Required work
Copy out the data below verbatim, starting at the line containing "Click the 分列 text to columns icon" and ending at the line containing "The height and width of the screenshot is (447, 1024).", both included. Give only those lines.

Records supplied
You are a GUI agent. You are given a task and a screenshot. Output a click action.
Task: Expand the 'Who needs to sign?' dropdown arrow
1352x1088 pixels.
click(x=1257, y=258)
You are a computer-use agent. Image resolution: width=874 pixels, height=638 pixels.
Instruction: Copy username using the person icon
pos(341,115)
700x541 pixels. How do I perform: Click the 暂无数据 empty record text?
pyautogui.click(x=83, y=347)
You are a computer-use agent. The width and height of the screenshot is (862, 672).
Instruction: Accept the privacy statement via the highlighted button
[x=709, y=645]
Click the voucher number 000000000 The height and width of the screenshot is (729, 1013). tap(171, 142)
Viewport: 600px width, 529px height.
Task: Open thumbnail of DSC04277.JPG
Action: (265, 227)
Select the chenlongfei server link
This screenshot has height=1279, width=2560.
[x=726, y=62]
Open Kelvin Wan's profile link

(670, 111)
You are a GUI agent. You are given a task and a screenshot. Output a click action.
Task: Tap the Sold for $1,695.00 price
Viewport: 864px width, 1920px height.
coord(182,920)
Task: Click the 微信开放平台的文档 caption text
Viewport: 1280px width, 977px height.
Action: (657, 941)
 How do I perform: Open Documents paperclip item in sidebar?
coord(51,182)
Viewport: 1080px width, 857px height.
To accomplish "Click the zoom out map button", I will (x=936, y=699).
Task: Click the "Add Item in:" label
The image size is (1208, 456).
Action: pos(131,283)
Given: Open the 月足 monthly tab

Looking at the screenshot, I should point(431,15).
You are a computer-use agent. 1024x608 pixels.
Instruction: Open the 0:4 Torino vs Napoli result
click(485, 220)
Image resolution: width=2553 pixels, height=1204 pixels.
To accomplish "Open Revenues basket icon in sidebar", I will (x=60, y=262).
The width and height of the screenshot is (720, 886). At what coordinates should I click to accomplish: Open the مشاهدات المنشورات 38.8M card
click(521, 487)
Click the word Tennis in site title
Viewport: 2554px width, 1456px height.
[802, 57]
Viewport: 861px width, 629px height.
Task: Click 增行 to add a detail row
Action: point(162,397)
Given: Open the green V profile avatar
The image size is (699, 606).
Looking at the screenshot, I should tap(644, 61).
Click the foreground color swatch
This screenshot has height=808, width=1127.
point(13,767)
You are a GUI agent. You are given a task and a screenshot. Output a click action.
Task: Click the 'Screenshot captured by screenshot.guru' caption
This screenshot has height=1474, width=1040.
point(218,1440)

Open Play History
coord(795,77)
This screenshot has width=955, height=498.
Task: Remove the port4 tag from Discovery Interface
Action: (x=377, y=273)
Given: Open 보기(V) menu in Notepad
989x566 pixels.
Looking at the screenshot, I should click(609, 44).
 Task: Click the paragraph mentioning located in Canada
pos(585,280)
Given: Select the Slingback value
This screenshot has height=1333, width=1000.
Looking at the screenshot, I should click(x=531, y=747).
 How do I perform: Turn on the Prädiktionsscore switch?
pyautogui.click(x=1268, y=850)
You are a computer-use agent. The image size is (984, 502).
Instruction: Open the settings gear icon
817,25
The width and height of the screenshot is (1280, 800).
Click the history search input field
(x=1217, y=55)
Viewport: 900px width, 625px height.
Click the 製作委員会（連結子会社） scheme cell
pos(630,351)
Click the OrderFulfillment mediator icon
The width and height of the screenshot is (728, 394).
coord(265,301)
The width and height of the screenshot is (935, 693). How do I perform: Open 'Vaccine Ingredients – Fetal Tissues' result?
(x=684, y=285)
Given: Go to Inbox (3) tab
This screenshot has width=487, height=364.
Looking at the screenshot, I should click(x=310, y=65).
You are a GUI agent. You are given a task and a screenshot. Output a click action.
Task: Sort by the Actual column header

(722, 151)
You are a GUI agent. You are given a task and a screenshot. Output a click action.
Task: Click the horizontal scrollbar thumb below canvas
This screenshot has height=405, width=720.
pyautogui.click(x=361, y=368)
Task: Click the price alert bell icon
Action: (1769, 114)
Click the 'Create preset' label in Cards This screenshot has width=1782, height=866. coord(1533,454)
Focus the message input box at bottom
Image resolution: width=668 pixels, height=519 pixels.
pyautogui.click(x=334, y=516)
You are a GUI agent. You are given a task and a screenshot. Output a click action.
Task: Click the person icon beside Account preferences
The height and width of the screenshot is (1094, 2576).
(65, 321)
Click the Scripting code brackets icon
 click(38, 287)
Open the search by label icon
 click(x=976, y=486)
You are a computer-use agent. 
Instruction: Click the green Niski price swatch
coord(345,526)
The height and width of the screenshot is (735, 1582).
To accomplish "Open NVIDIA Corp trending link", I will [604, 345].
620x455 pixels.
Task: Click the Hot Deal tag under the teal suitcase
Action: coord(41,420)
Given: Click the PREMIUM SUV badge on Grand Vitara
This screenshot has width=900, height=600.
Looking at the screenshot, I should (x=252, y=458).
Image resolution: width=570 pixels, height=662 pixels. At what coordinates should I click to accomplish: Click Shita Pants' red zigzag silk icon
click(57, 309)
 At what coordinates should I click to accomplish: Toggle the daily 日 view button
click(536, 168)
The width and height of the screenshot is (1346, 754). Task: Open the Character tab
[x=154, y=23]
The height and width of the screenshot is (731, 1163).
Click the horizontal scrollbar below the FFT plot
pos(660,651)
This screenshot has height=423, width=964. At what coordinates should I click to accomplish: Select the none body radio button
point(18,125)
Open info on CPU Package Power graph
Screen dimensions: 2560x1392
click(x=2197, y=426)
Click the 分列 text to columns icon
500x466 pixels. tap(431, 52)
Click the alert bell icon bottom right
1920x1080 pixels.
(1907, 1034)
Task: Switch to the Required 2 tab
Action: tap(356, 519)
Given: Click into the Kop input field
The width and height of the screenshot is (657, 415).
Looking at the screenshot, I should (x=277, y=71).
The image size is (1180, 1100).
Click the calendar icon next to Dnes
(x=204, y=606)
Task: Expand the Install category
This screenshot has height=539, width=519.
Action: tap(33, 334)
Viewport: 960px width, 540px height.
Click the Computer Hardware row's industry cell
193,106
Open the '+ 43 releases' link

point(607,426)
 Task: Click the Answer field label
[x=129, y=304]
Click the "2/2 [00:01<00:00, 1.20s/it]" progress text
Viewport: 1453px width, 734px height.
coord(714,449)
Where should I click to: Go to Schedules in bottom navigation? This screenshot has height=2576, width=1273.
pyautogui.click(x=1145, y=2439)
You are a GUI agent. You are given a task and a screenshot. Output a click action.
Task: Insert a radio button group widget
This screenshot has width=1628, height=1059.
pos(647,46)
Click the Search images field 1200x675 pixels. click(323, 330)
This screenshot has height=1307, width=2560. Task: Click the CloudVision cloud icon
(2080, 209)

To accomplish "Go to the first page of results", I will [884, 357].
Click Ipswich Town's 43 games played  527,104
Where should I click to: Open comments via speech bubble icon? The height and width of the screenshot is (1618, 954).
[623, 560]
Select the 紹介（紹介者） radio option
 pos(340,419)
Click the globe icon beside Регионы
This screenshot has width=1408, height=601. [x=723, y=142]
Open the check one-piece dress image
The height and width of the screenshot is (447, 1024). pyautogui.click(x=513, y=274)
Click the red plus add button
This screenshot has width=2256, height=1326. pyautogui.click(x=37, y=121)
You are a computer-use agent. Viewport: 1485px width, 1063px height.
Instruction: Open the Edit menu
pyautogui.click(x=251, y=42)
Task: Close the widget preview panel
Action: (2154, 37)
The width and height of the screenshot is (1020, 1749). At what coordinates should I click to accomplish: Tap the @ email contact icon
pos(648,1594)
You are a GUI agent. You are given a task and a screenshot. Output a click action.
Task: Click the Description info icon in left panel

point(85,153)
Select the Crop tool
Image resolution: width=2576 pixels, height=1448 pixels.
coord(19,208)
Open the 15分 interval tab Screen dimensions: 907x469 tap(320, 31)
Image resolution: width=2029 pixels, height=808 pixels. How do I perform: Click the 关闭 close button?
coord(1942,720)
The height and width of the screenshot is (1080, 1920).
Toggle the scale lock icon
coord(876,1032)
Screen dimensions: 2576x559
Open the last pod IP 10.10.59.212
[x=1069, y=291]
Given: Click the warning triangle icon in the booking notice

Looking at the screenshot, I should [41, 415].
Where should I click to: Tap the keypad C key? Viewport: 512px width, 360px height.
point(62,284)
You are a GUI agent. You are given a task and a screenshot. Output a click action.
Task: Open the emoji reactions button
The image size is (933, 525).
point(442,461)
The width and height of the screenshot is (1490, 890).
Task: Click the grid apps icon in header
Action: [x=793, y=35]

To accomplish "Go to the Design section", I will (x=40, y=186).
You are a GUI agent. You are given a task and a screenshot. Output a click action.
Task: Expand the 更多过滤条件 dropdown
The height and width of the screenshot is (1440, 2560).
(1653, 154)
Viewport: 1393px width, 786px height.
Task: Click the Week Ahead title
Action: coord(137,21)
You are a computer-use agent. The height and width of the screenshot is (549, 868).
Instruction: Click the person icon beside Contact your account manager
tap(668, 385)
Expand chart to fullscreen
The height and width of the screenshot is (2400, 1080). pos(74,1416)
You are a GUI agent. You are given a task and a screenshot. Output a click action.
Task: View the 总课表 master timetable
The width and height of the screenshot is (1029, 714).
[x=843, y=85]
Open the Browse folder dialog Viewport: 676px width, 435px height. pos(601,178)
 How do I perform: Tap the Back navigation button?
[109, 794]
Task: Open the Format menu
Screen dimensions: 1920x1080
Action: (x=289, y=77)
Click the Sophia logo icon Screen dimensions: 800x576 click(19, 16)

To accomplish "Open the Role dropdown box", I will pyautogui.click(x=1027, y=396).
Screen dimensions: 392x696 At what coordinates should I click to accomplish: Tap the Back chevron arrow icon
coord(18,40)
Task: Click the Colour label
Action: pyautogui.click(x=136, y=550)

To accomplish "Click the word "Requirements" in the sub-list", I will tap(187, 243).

Response for this exercise
Click the 分列 text to columns icon
500x466 pixels. tap(431, 52)
Click the alert bell icon bottom right
1920x1080 pixels.
(1907, 1034)
Task: Switch to the Required 2 tab
Action: tap(356, 519)
Given: Click into the Kop input field
The width and height of the screenshot is (657, 415).
Looking at the screenshot, I should (x=277, y=71).
The image size is (1180, 1100).
Click the calendar icon next to Dnes
(x=204, y=606)
Task: Expand the Install category
This screenshot has height=539, width=519.
Action: tap(33, 334)
Viewport: 960px width, 540px height.
Click the Computer Hardware row's industry cell
193,106
Open the '+ 43 releases' link

point(607,426)
 Task: Click the Answer field label
[x=129, y=304]
Click the "2/2 [00:01<00:00, 1.20s/it]" progress text
Viewport: 1453px width, 734px height.
coord(714,449)
Where should I click to: Go to Schedules in bottom navigation? This screenshot has height=2576, width=1273.
pyautogui.click(x=1145, y=2439)
You are a GUI agent. You are given a task and a screenshot. Output a click action.
Task: Insert a radio button group widget
This screenshot has width=1628, height=1059.
pos(647,46)
Click the Search images field 1200x675 pixels. click(323, 330)
This screenshot has height=1307, width=2560. Task: Click the CloudVision cloud icon
(2080, 209)

To accomplish "Go to the first page of results", I will [884, 357].
Click Ipswich Town's 43 games played  527,104
Where should I click to: Open comments via speech bubble icon? The height and width of the screenshot is (1618, 954).
[623, 560]
Select the 紹介（紹介者） radio option
 pos(340,419)
Click the globe icon beside Регионы
This screenshot has width=1408, height=601. [x=723, y=142]
Open the check one-piece dress image
The height and width of the screenshot is (447, 1024). pyautogui.click(x=513, y=274)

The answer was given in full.